### Data extracts
- - -

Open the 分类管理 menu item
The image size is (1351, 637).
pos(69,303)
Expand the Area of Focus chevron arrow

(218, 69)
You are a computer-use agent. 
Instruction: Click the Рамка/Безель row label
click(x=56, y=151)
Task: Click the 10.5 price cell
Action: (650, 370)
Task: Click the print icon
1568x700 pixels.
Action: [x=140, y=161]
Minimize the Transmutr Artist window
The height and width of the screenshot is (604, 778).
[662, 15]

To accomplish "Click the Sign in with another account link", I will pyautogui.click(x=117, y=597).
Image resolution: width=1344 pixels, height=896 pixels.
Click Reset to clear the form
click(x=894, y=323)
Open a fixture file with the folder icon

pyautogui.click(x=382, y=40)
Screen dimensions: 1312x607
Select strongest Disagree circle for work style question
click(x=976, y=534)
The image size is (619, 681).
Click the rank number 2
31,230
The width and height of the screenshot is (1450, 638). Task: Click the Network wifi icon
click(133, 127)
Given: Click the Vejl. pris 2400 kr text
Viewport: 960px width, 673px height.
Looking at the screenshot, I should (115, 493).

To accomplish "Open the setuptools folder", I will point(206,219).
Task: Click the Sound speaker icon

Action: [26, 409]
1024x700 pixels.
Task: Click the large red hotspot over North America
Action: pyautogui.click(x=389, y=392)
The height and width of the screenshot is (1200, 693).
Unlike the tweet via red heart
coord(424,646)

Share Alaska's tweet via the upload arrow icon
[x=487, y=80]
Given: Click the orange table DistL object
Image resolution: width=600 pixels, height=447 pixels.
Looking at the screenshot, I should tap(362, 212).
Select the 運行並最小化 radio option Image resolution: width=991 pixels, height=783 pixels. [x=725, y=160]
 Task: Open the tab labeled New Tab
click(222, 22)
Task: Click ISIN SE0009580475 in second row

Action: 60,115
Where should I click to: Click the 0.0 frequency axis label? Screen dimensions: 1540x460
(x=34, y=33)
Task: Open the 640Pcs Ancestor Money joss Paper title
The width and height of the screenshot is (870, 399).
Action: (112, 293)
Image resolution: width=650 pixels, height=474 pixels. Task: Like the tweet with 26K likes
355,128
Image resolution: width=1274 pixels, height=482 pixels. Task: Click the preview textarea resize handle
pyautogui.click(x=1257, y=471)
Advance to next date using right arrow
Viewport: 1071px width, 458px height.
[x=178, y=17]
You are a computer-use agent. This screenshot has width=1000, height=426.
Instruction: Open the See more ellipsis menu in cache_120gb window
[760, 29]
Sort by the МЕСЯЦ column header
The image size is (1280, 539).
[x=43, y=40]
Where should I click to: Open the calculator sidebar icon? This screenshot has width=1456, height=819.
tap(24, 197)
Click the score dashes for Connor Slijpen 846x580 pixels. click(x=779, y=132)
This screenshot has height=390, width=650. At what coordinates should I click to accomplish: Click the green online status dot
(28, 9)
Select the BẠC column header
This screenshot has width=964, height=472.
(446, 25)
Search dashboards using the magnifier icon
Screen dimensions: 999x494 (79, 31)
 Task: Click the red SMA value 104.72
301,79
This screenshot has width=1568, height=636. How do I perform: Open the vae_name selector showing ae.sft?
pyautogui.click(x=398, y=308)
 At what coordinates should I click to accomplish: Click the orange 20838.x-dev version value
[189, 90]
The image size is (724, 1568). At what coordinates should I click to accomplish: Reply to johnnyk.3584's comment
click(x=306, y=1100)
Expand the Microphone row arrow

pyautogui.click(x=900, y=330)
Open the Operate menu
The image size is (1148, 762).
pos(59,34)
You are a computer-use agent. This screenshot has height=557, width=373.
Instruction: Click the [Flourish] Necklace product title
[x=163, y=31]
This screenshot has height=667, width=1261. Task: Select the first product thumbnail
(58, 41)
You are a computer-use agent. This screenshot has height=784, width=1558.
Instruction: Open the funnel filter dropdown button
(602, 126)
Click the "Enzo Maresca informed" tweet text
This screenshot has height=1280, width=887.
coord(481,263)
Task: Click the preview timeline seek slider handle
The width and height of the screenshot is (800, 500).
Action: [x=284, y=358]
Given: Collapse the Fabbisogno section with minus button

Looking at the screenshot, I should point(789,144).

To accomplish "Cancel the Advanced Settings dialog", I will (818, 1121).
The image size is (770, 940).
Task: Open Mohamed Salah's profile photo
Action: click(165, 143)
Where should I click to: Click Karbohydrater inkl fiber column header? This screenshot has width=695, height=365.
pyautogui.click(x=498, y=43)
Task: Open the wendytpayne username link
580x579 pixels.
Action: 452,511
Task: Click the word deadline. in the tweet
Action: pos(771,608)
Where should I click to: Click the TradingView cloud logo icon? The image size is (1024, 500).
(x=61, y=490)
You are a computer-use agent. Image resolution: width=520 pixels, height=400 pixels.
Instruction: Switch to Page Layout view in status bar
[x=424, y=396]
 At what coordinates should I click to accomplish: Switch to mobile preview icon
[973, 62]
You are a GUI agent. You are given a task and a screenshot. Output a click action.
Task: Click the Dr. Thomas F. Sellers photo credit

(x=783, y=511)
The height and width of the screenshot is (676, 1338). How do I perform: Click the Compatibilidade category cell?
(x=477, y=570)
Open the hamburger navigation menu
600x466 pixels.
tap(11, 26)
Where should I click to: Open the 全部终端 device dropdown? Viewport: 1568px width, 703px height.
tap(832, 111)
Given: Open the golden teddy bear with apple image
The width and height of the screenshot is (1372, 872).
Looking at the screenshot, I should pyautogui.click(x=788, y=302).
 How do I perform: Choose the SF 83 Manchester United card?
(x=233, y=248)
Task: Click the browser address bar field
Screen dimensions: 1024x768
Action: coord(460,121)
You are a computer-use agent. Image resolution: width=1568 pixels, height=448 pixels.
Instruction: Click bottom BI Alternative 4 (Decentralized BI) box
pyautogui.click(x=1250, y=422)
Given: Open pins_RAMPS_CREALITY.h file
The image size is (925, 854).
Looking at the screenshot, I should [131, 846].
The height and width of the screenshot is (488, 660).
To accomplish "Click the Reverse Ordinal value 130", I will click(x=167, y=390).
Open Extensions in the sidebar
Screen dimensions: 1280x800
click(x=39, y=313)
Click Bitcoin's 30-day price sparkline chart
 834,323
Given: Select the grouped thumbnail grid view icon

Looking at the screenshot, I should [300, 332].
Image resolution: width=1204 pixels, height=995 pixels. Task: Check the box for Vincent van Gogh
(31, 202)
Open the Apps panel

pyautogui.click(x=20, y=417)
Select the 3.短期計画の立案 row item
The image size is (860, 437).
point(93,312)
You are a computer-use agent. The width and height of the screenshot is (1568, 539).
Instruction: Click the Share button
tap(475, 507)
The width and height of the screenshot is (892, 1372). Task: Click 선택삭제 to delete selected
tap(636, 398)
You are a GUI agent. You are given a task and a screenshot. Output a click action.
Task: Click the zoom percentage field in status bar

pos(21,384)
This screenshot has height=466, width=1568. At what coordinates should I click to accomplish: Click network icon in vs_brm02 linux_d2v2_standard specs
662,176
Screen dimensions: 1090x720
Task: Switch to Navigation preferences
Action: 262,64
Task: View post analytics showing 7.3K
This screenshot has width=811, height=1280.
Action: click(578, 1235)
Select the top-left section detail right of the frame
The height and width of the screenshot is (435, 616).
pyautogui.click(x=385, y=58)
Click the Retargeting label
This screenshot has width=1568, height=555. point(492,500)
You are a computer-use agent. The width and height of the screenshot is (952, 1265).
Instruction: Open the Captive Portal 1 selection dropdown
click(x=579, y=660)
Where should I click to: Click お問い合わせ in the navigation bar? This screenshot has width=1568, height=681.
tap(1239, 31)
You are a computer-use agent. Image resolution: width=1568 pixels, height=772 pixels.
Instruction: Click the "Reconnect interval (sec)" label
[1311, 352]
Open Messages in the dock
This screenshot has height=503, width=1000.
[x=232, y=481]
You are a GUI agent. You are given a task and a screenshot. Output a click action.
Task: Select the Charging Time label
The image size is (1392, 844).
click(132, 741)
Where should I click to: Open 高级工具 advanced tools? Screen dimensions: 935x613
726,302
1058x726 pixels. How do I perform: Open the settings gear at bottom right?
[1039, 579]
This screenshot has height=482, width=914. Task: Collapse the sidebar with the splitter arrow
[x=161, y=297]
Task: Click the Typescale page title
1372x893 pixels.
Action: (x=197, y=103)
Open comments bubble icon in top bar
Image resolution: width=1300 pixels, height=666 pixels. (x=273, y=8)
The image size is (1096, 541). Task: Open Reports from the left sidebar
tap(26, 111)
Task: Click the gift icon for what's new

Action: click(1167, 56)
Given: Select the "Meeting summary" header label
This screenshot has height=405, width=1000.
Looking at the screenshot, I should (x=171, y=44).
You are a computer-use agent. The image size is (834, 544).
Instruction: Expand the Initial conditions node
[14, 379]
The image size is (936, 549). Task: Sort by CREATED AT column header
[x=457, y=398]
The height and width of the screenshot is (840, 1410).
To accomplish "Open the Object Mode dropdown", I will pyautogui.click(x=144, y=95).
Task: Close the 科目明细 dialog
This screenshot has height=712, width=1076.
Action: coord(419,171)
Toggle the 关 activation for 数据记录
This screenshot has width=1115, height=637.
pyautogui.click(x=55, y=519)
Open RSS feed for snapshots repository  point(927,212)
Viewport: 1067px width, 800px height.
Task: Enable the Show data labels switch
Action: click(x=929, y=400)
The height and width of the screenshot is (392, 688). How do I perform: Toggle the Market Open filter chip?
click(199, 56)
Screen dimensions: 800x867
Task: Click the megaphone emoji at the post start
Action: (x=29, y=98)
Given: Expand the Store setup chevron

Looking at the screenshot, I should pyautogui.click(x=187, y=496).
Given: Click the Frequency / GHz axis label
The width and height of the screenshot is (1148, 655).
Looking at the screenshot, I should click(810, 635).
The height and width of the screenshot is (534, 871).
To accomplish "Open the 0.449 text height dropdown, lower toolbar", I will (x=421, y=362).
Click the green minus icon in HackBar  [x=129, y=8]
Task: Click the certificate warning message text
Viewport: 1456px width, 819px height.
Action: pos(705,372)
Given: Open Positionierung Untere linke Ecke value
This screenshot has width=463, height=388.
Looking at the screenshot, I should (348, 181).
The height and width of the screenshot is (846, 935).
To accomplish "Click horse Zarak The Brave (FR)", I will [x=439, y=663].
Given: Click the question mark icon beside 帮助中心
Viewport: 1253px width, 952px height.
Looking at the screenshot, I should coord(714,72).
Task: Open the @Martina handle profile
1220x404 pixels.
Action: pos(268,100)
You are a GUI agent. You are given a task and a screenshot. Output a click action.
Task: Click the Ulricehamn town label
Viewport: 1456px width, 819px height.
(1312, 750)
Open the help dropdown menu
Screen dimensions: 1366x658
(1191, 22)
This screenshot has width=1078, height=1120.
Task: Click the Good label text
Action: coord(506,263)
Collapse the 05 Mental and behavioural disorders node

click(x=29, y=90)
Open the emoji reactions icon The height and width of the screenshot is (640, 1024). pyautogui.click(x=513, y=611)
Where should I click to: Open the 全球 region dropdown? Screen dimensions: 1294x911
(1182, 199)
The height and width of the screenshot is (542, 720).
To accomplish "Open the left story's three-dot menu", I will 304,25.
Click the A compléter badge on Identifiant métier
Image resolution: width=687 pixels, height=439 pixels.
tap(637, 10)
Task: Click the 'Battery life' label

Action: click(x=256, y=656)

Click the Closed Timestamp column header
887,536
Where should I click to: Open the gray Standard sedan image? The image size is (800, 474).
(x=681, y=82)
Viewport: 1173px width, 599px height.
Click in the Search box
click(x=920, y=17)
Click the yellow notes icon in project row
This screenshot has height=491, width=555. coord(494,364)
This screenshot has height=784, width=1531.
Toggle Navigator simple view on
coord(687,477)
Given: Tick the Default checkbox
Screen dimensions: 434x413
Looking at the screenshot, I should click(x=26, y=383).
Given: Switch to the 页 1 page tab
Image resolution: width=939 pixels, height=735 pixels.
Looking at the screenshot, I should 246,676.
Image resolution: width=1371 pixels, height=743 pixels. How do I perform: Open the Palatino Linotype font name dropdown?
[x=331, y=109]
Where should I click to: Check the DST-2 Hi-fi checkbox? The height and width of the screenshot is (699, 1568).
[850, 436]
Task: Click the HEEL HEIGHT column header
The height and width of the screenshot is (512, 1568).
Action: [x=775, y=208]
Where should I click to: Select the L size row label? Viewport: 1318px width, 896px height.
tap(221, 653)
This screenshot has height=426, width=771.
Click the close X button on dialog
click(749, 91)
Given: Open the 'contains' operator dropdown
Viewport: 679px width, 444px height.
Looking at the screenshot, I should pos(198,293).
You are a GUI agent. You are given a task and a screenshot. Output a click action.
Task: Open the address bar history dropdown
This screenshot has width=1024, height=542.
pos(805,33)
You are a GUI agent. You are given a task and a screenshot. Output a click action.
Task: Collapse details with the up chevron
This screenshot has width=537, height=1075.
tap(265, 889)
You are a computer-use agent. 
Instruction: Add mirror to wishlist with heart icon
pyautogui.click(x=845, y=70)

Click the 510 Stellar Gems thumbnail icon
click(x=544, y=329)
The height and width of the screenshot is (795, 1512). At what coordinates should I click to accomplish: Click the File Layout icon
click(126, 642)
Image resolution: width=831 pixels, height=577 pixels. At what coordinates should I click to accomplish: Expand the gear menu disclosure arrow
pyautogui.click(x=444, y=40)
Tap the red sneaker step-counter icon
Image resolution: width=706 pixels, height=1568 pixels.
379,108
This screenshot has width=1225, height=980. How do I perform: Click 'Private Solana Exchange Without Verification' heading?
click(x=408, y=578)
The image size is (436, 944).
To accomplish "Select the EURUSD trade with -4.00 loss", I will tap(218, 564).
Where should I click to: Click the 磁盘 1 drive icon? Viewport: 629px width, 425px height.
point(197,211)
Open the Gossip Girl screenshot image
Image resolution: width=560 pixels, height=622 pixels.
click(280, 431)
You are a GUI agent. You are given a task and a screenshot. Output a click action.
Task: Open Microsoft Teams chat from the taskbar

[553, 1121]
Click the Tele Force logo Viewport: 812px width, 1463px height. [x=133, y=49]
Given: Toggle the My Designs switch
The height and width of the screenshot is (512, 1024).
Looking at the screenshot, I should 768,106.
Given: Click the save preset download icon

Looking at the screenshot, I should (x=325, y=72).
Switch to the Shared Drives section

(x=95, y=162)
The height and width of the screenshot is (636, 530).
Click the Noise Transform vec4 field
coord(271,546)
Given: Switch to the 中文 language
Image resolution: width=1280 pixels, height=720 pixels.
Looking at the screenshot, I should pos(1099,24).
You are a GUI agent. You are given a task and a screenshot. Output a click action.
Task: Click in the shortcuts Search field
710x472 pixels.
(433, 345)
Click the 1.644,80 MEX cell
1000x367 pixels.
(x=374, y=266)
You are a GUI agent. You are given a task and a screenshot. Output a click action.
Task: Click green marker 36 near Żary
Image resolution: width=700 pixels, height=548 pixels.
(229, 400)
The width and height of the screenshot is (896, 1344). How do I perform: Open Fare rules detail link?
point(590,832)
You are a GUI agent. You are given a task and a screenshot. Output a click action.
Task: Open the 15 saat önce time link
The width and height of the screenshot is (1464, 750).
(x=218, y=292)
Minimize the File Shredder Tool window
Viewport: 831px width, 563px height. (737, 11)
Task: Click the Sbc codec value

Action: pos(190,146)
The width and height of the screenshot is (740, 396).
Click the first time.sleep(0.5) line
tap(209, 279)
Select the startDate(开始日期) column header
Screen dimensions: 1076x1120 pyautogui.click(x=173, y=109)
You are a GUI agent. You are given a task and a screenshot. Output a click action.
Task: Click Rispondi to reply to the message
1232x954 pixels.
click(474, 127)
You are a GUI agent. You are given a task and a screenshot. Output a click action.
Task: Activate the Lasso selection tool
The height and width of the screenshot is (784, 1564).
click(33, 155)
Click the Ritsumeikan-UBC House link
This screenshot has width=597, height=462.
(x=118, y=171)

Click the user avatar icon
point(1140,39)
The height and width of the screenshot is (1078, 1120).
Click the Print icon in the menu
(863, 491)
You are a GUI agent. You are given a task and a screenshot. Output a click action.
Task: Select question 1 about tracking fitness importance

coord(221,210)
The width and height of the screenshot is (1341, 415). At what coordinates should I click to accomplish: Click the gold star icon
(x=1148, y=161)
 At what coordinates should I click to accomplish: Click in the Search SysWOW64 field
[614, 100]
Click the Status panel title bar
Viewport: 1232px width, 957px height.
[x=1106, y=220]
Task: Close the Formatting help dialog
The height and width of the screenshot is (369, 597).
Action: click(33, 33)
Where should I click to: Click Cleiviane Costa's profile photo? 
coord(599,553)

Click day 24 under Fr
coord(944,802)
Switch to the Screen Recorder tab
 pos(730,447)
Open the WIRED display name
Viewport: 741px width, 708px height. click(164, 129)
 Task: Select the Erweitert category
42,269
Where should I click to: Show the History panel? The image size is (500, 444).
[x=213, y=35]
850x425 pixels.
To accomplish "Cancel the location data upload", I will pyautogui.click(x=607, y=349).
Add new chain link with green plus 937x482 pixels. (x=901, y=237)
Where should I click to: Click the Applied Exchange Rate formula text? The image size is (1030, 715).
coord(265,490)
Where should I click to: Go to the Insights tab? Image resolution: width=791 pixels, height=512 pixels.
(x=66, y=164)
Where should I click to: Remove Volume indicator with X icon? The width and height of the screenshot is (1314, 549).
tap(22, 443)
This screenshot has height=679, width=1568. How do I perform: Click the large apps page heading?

- - -

### Prompt
When you reach the line that contains "Given: Click the orange table DistL object", stop; that line and every line before it, from the very first line of the data, should be restated word for word.

### Task solution
Open the 分类管理 menu item
The image size is (1351, 637).
pos(69,303)
Expand the Area of Focus chevron arrow

(218, 69)
You are a computer-use agent. 
Instruction: Click the Рамка/Безель row label
click(x=56, y=151)
Task: Click the 10.5 price cell
Action: (650, 370)
Task: Click the print icon
1568x700 pixels.
Action: [x=140, y=161]
Minimize the Transmutr Artist window
The height and width of the screenshot is (604, 778).
[662, 15]

To accomplish "Click the Sign in with another account link", I will pyautogui.click(x=117, y=597).
Image resolution: width=1344 pixels, height=896 pixels.
Click Reset to clear the form
click(x=894, y=323)
Open a fixture file with the folder icon

pyautogui.click(x=382, y=40)
Screen dimensions: 1312x607
Select strongest Disagree circle for work style question
click(x=976, y=534)
The image size is (619, 681).
Click the rank number 2
31,230
The width and height of the screenshot is (1450, 638). Task: Click the Network wifi icon
click(133, 127)
Given: Click the Vejl. pris 2400 kr text
Viewport: 960px width, 673px height.
Looking at the screenshot, I should (115, 493).

To accomplish "Open the setuptools folder", I will point(206,219).
Task: Click the Sound speaker icon

Action: [26, 409]
1024x700 pixels.
Task: Click the large red hotspot over North America
Action: pyautogui.click(x=389, y=392)
The height and width of the screenshot is (1200, 693).
Unlike the tweet via red heart
coord(424,646)

Share Alaska's tweet via the upload arrow icon
[x=487, y=80]
Given: Click the orange table DistL object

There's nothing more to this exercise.